● **Task**
Every record is to be printed exactly as written; pictures are to be omitted.

Stored data entries
———

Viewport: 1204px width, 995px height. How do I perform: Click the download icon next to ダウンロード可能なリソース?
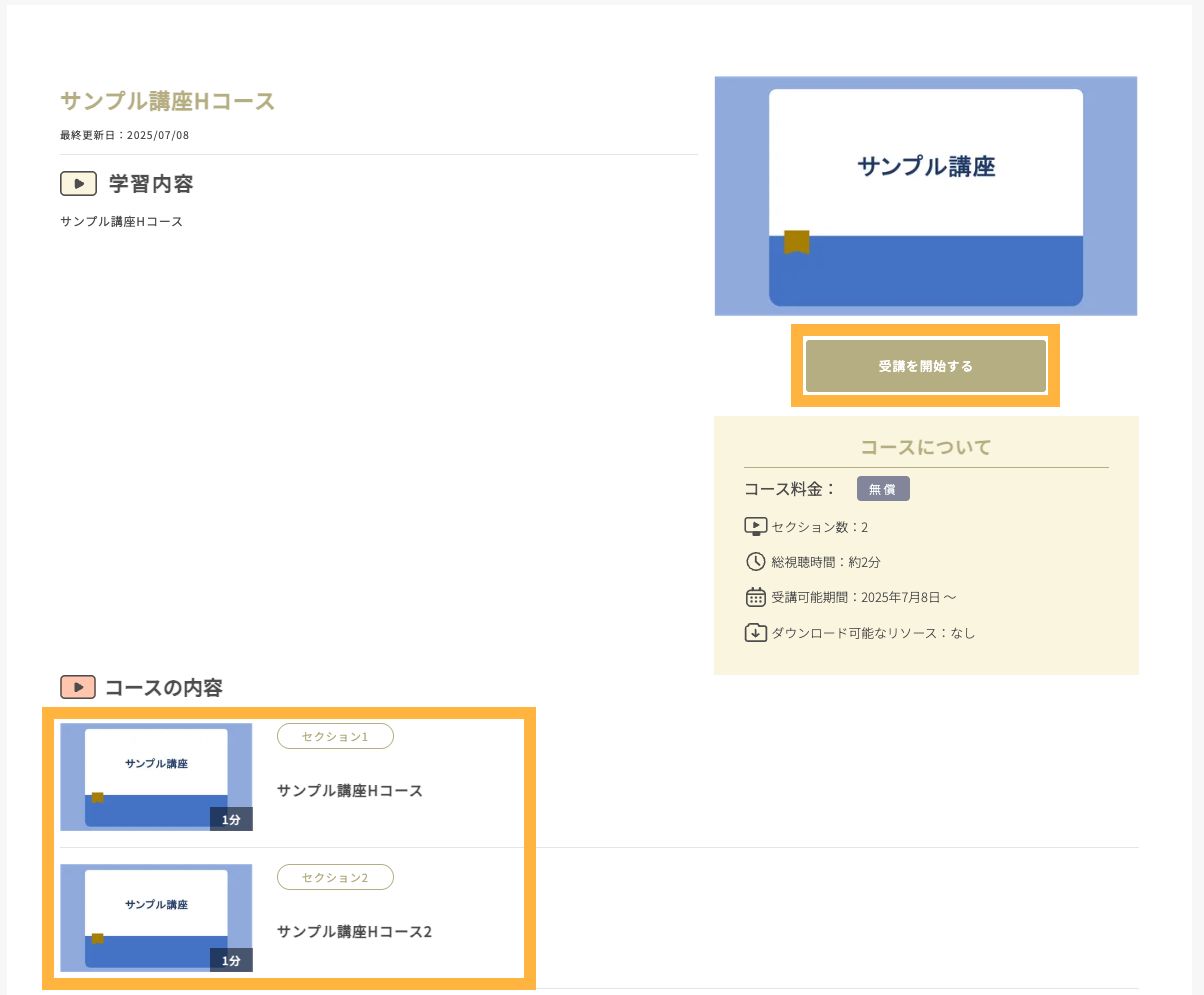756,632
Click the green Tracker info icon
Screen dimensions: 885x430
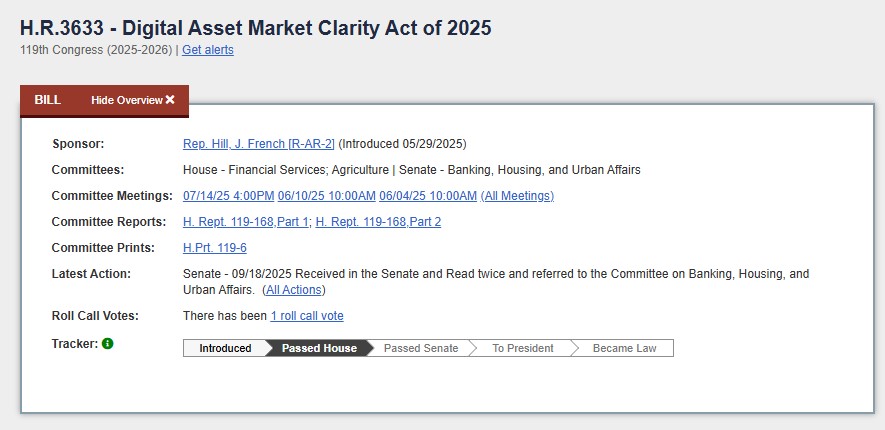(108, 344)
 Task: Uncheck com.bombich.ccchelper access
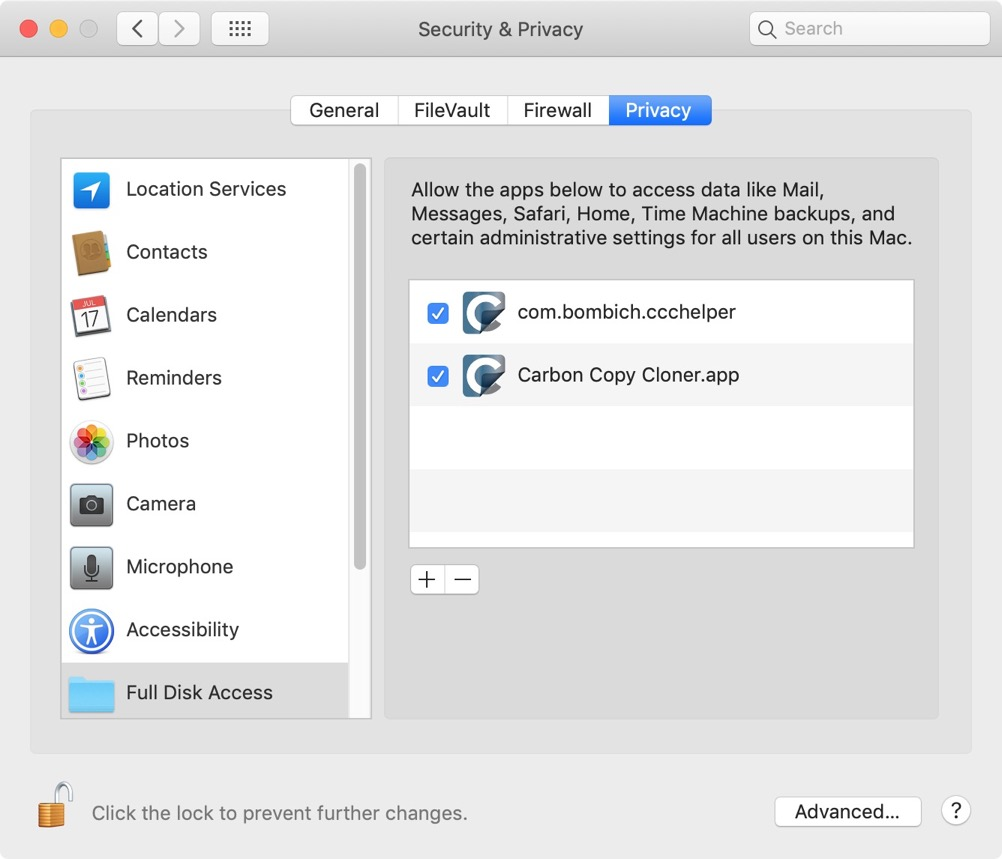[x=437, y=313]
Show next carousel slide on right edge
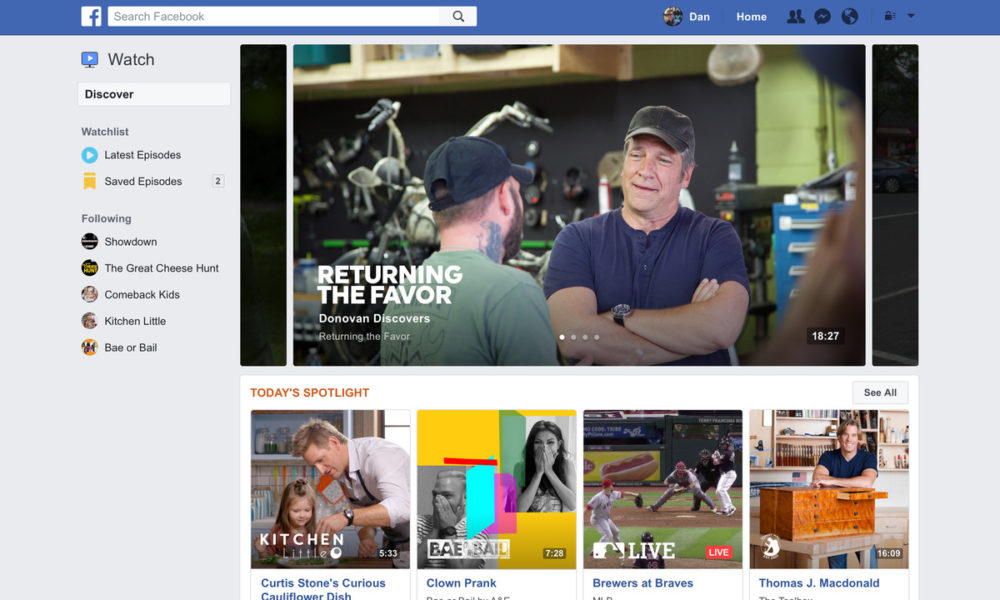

———

● **Answer section**
Viewport: 1204px width, 995px height. How do I perform: Click the download icon next to ダウンロード可能なリソース?
756,632
Click the green Tracker info icon
Screen dimensions: 885x430
(108, 344)
 Task: Uncheck com.bombich.ccchelper access
[x=437, y=313]
Show next carousel slide on right edge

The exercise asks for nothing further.